The problem with this is as I look to target more competitive terms I find that there's some keyword crossover:

So I might currently have a page for "best ballpoint pen for journaling" but if I want to then target "best ballpoint pen" I'm going to have a potential content crossover.

To avoid future issues, I think that there are two options going forward:

  1. Continue to create long tail focused pages and when targeting higher traffic/competition pages, set up a brand new page, merge the existing long tail content into the new page and set up a 301.
  2. Create the KGR page but set the URL to the mid-level term so the URL for the example above would be "best-ballpoint-pen". Then when starting to focus on the higher traffic/competition term I can just expand the content, tweak the on-page stuff and switch around the internal links.

If anyone has ever played around with this stuff, it would be great to get your feedback.
 
I don't know what the deal with this KGR stuff is all about, but I'm not sure I'm totally bought-in to the idea. @Ryuzaki and I have talked about it several times and it looks like it's almost impossible to find any long term, juicy terms using that formula. It's all super long tail stuff.

I suppose the idea is to post the content around the KGR keyword, see what that content ranks for, and then go back and optimize for any "bigger" terms that the content ranks for on accident.

This seems like a very reactive approach to SEO. I've seen Doug's "case studies" from his followers that have had "success" with his strategies... but they all seem like very small potatoes to me. I don't mean to turn my nose up towards any type of success.... but getting excited of a site that earns $100-$500 a MONTH isn't really something on my radar.

Okay so at the turn of the year I started experimenting with the Keyword Golden Ratio stuff and after a lot of testing, I got some pretty good results.

The problem with this is as I look to target more competitive terms I find that there's some keyword crossover:

So I might currently have a page for "best ballpoint pen for journaling" but if I want to then target "best ballpoint pen" I'm going to have a potential content crossover.

To avoid future issues, I think that there are two options going forward:

  1. Continue to create long tail focused pages and when targeting higher traffic/competition pages, set up a brand new page, merge the existing long tail content into the new page and set up a 301.
  2. Create the KGR page but set the URL to the mid-level term so the URL for the example above would be "best-ballpoint-pen". Then when starting to focus on the higher traffic/competition term I can just expand the content, tweak the on-page stuff and switch around the internal links.

Click-target data

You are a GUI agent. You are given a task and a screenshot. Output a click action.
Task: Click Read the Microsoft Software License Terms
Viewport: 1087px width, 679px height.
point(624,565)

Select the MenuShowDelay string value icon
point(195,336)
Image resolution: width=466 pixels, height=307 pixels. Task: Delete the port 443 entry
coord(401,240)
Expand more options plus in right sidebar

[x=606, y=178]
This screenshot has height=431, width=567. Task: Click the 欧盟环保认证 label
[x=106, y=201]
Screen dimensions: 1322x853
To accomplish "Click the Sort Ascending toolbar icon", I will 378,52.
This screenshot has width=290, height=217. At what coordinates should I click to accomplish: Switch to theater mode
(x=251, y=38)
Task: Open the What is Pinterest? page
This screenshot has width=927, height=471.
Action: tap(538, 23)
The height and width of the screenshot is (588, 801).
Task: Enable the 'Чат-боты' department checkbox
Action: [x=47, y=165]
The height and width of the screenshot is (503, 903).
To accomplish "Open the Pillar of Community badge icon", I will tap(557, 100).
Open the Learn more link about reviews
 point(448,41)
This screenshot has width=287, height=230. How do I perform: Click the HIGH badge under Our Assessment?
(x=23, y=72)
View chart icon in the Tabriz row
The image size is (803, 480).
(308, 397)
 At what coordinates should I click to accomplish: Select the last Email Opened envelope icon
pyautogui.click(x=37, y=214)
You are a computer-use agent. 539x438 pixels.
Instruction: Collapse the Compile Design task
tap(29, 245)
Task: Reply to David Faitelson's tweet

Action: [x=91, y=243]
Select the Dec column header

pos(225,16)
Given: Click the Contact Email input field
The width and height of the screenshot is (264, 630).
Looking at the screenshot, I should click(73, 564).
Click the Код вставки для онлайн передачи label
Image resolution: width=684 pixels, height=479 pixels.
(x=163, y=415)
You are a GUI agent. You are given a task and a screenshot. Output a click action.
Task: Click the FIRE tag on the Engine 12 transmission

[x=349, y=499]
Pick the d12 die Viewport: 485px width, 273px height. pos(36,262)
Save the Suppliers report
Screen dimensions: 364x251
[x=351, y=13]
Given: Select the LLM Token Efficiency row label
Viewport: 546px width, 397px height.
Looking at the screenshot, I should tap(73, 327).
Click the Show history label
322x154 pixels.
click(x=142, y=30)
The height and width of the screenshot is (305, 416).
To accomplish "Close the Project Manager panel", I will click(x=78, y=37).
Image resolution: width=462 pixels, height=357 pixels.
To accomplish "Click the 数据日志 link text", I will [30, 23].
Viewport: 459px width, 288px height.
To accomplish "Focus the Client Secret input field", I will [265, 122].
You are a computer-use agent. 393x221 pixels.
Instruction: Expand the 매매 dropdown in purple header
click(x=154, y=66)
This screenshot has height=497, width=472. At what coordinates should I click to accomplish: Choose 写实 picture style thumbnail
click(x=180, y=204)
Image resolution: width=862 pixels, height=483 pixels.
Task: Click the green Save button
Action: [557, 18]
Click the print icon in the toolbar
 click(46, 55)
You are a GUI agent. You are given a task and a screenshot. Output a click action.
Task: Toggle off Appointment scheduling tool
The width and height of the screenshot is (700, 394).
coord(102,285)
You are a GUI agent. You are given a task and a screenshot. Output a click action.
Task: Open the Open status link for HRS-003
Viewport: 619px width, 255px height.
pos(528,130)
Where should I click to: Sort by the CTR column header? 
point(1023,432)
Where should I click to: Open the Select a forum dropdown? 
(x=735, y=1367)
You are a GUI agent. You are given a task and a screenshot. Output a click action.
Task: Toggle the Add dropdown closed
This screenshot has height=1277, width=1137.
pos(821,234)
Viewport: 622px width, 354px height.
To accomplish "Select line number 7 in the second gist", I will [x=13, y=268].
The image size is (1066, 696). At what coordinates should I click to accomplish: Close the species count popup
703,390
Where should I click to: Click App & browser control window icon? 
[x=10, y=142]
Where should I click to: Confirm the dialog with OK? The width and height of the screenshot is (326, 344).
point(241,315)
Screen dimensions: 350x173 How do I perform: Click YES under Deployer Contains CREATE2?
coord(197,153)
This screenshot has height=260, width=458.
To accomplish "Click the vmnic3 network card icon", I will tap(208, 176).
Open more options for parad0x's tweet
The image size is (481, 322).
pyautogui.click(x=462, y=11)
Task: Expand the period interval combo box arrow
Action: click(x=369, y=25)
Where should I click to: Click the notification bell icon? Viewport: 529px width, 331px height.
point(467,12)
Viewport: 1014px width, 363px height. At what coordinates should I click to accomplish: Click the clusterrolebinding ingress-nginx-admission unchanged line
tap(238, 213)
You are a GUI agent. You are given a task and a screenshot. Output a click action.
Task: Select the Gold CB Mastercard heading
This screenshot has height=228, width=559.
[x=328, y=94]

*Prompt A:* What URL does the second option in the keyword strategy discussion propose for the page on "best ballpoint pen for journaling"?
*Prompt B:* Please continue the keyword strategy discussion, picking up right after its second numbered option.

*Output A:* "best-ballpoint-pen"

*Output B:*
If anyone has ever played around with this stuff, it would be great to get your feedback.

To answer your question directly - I don't think you should worry about keyword crossover / cannibalization until you're actually witnessing it in your own data.

Take a look at these examples from colorlib.com, which each target "best wordpress theme" in one way or another:

Code:
https://colorlib.com/wp/free-wordpress-themes/
https://colorlib.com/wp/best-personal-blog-wordpress-themes/
https://colorlib.com/wp/wordpress-themes-for-photographers/
https://colorlib.com/wp/wordpress-theme-frameworks/

All of those pages target "best wordpress theme" in their url, title tags, header tags, or body content (or a mix of all 4)... and they're all ranking just fine for their individual target longtails.

So, I don't think, using your example, you have much to worry about if you are truly differentiating the topics through targeted content.
 
Targets fluctuate from serp to serp.

Yes you can make one, but you're going to need a criteria control system. Some information clusters are more density friendly then others.
You can derive them by approuching it like a serp though. Any reasonable crawling architecture can just use what ever page rank variation they're running to localize ratios to word vectors.
 
To avoid future issues, I think that there are two options going forward:

  1. Continue to create long tail focused pages and when targeting higher traffic/competition pages, set up a brand new page, merge the existing long tail content into the new page and set up a 301.
  2. Create the KGR page but set the URL to the mid-level term so the URL for the example above would be "best-ballpoint-pen". Then when starting to focus on the higher traffic/competition term I can just expand the content, tweak the on-page stuff and switch around the internal links.

If anyone has ever played around with this stuff, it would be great to get your feedback.

This is an easy , straight forward decision.

1) Create a big massive guide targeting ALL variations of your keyword both KGR and non KGR (e.g best ballpoint pen , best ballpoint pen for journaling , ballpoint pen for ABC , ballpoint pen for XYZ)

2) Mention your variations in the article.

I do mine this way :

1) Product A - best ballpoint pen

2) Product B - best ballpoint pen for journaling

3) Product B - Ballpoint pen for ABC

4) Product C - Best for XYZ

3) Mention variations of your target keyword in the anchor text when building links to that target page (Both internal and external). THIS IS VERY IMPORTANT.

I've had massive success doing this. I'm talking results of this magnitude.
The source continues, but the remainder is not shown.